In 2000, after the 9 April presidential election, the Parliament of Georgia passed a "resolution on national reconciliation" which directed the Prosecutor's Office of Georgia to review the cases of Zviadists convicted for the participation in the civil war. Shevardnadze pardoned several hundred prisoners, with the estimated 95% of Zviadists being released from prison. The court also released two Zviadists accused of an assassination attempt against the Mkhedrioni paramilitary leader Jaba Ioseliani in 1992. However, not all prisoners were pardoned, and on 1 October 2000, 12 Zviadists staged a prison break in Tbilisi, including Loti Kobalia, whose death sentence was replaced by life imprisonment, and Guram Absanadze, who was charged with organizing and financing the 1998 assassination attempt. Three escapees, Absanadze, Kobalia and Zaur Edzhibia, were apprehended in the Ambrolauri Municipality on 11 October. The scandal discredited the Justice Ministry which led to the resignation of Minister Joni Khetsuriani, who was replaced by Mikheil Saakashvili.

● ● ● ●

▶ _Written tasks_:
A: According to the account of Georgia's 2000 reconciliation resolution, who replaced Joni Khetsuriani as Justice Minister?
B: Write a continuation of the account of Georgia's 2000 reconciliation resolution and the Tbilisi prison break, picking up after its final sentence.

▶ _Data block_:

● ● ● ●

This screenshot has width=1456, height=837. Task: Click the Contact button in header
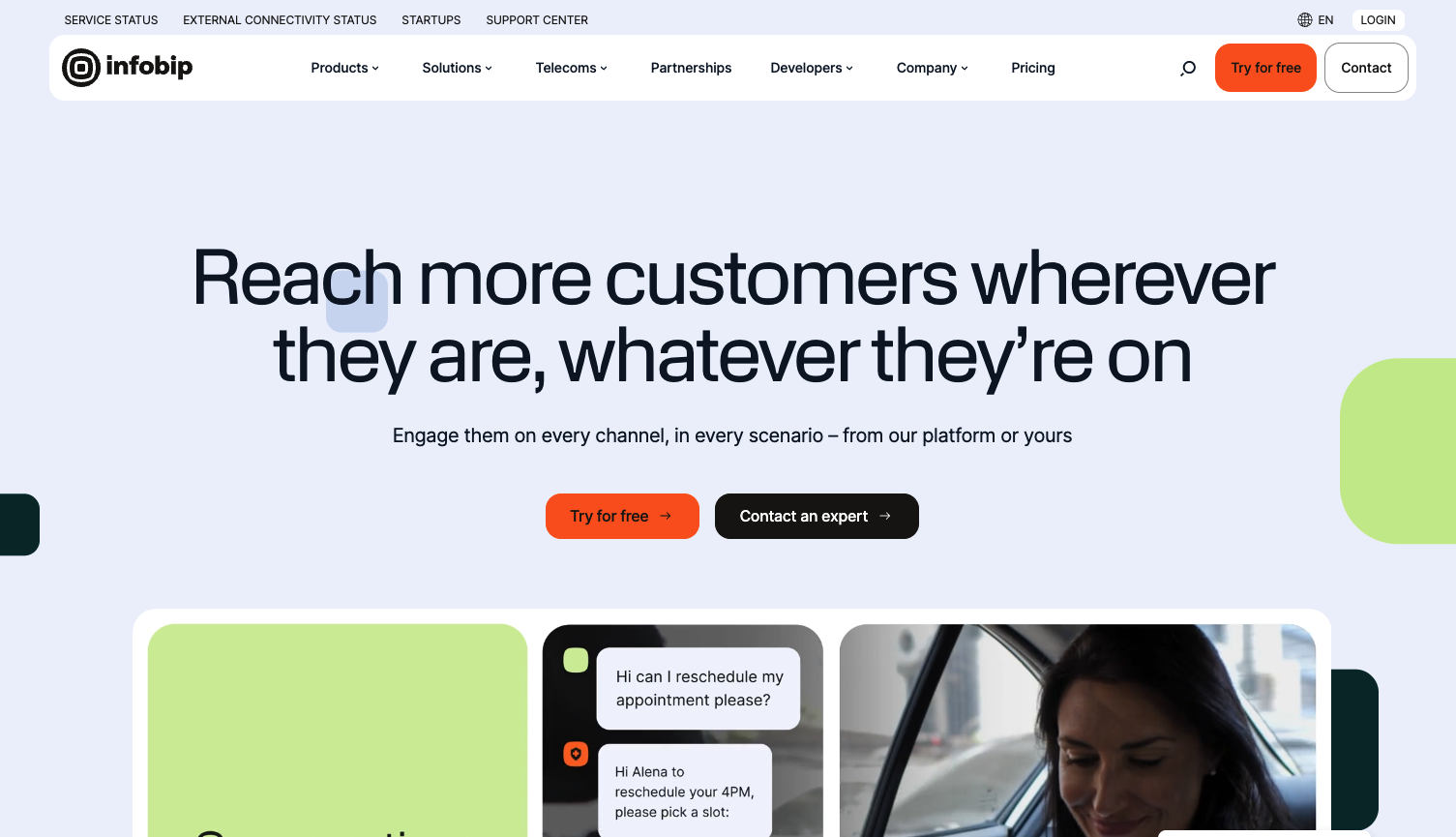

● ● ● ●

▶ _Solved problems_:
A: Mikheil Saakashvili

B:
The Parliament of Georgia set up the Parliamentary Commission for National Reconciliation with the purpose of assessing the violence in Tbilisi in 1991-1992 that culminated in Gamsakhurdia's ouster. In a move to placate the unfavorable parts of the population, especially after the accusations of electoral fraud emerged against Shevardnadze, on 20 April 2000 the Georgian Parliament passed the resolution "On Eliminating the Consequences of the 1991-1992 Civil Conflicts and Seeking National Reconciliation", which described the overthrow of Gamsakhurdia as the "unlawful act of overthrowing the legitimate authorities". Although Shevardnadze was invited to lead the country in 1992 following the overthrow of Gamsakhurdia, the coup leaders, Tengiz Kitovani and Jaba Ioseliani, were arrested by Shevardnadze in 1995 for opposition to his regime. Ioseliani was granted amnesty in May 2000 along with 278 other prisoners by Shevardnadze following his re-election.

Despite these developments, on 9 July 2000, the Georgian security forces assassinated Akaki Eliava near Zestaponi, and situation in Mingrelia remained unstable. Mingrelian parliamentary deputy Anzor Abralava from the Revival party, along with four other deputies, resigned from the Parliamentary Commission for National Reconciliation after the assassination, saying that the killing "has put an end to the national reconciliation process".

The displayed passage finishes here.